Cela devient plus évident dans le contexte de la sexualité et de la violence sexuelle. Un corps sexué dans le contexte réseauté est également un corps qui est à la fois physique, discursif et numérisé. Si un partenaire prend une photo de moi pendant un acte d’intimité sexuelle et le place sur un autre espace sans ma permission, le contexte et la rencontre productive en sont modifiés. C’est non seulement une violation de ma vie privée, mais aussi de mon intégrité physique et de ma dignité.
Cela me fait penser aux types de violence contre les femmes qui sont très souvent négligés, comme le harcèlement avec menaces ou même la violence émotionnelle ou psychologique dans les cas de violence familiale. Le corps physique ne montre pas toujours des signes de violence, mais il peut y avoir un effet durable sur la personne, son sentiment de sécurité, sa capacité à se déplacer librement sans craindre une violence immédiate. Peut-on dire qu’il s’agit simplement d’un cas de violation de son bien et de son identité? Ou un acte qui viole sa personne même? Autrement dit, l’idée de protection de la vie privée évolue de l’espace à l’incarnation.
Par conséquent, si l’incarnation est aussi diffusée que l’internet, et si la gouvernance l’est tout autant, il y a des implications sur la conceptualisions du « problème » et sur l’identification des points d’intervention, c’est-à-dire qui doit-on tenir responsable de quoi et qui est chargé de protéger quels types de droits de quelles versions ou parties de la même personne?

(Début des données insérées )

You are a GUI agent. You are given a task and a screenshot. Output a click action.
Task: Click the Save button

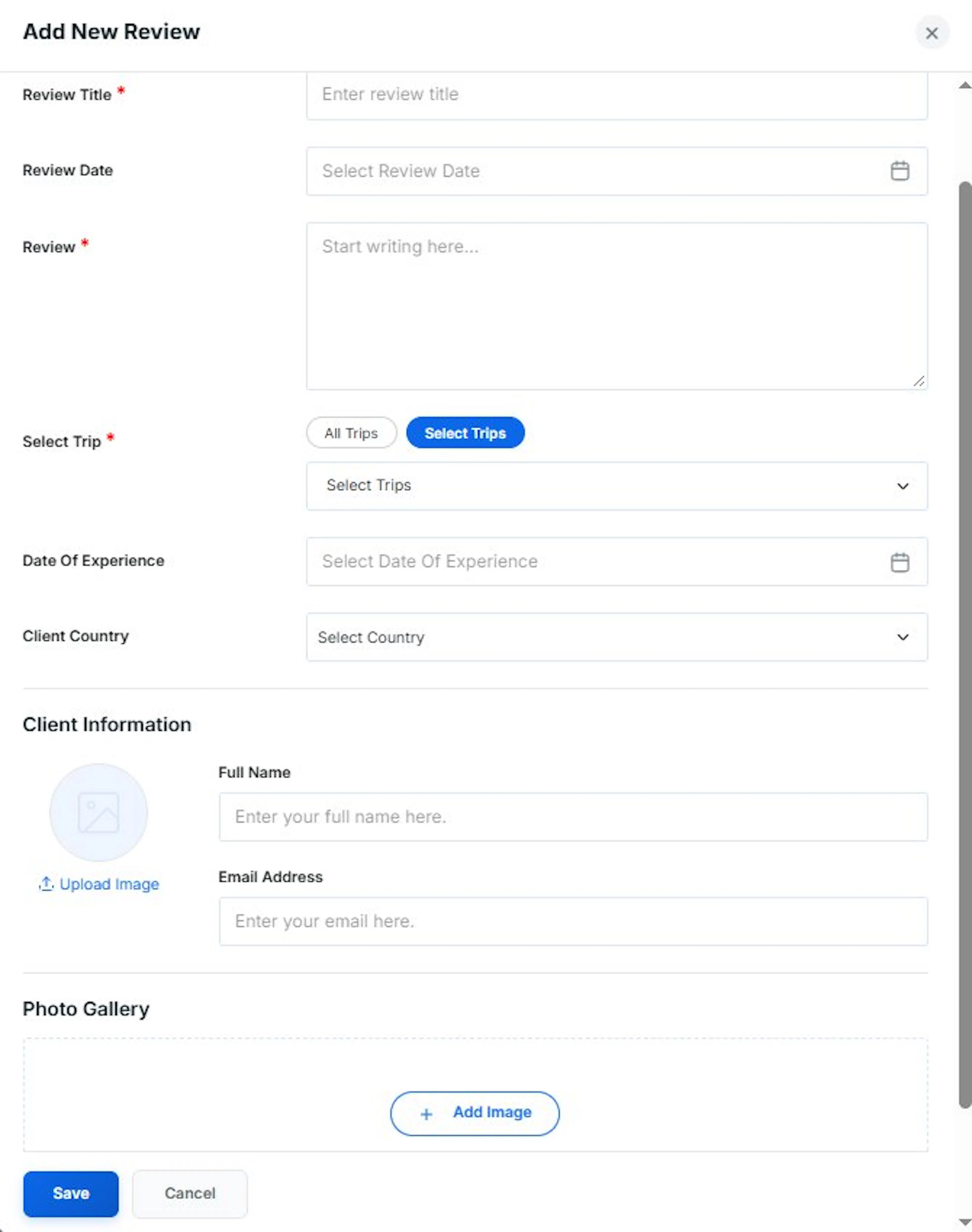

La Madrid Privacy Declaration de la société civile est considérée comme une norme mondiale en matière de protection de la vie privée et demande des interventions au niveau des politiques et des lois. L’article 9 de la Déclaration demande une cessation des technologies de surveillance qui ne font que renforcer la traduction, la diffusion et la numérisation des corps sous forme de données. C’est un sujet qui a été également soulevé au premier atelier auquel j’ai assisté. Le droit « d’effacer » et « d’oublier ». Plutôt que de permettre aux données de continuer de proliférer et de se perpétuer – se détériorant bien plus rapidement que le corps physique (ce qui est un phénomène curieux en soi) – il existe des règles, des règlements et des protocoles techniques qui permettent de contrôler la durée de vie des données. Imaginez que chaque fois que vous affichez quelque chose, vous avez l’option de cliquer sur « ces données et leurs copies n’existeront que pendant un jour, une semaine, un mois, une année, etc. ».

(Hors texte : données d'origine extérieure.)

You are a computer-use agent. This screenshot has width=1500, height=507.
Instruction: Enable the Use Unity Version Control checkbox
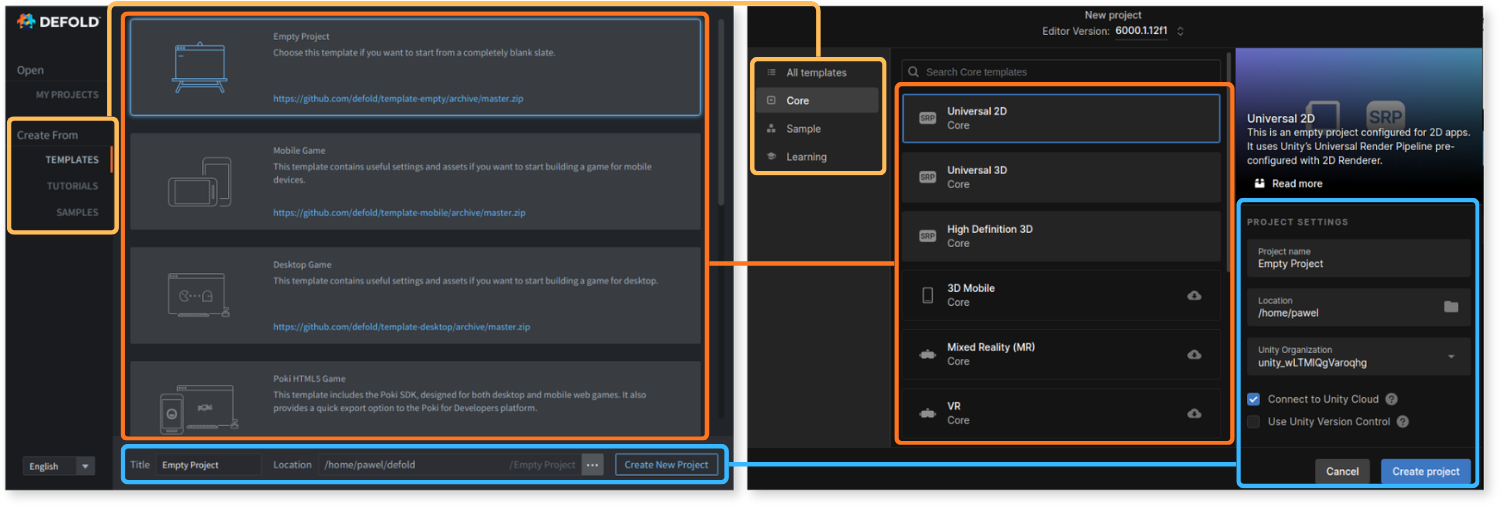[1254, 422]
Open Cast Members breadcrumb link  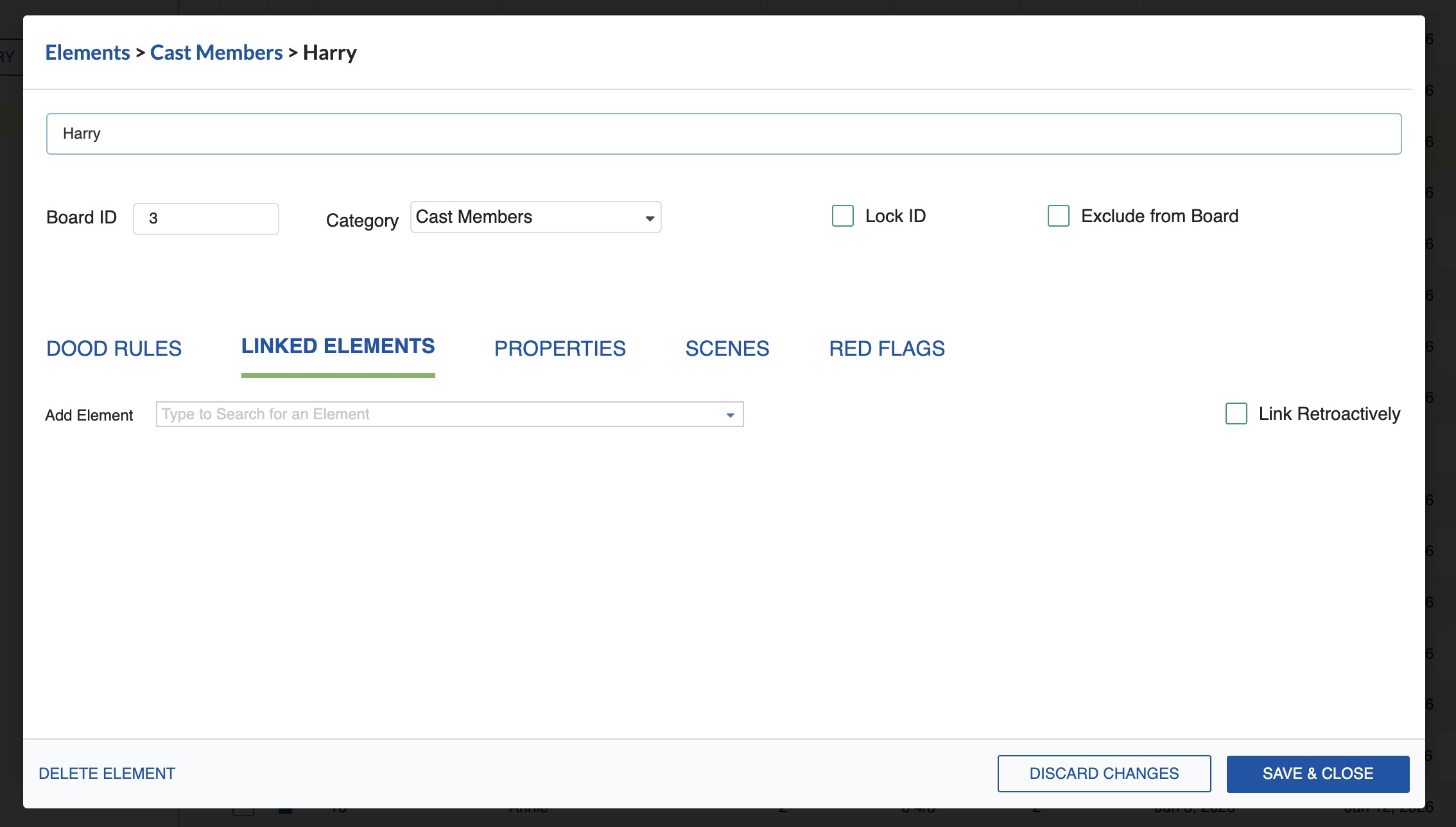(216, 53)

Intéressant mais je ne suis pas sûre que ce soit réaliste. Cela ne tient pas compte de l’investissement des gens dans les idées d’immortalité ni des identités individuelles multiples et contradictoires en ligne, hors ligne et entre les deux. C’est une bon point de départ mais au minimum la capacité d’exercer autant de contrôle que possible sur mes données personnelles est l’aspect le plus fondamental des approches qui seront adoptées pour protéger la vie privée. Si je ne peux pas contrôler ce qui arrive à mon corps, je n’ai pas de « droit à la vie privée ».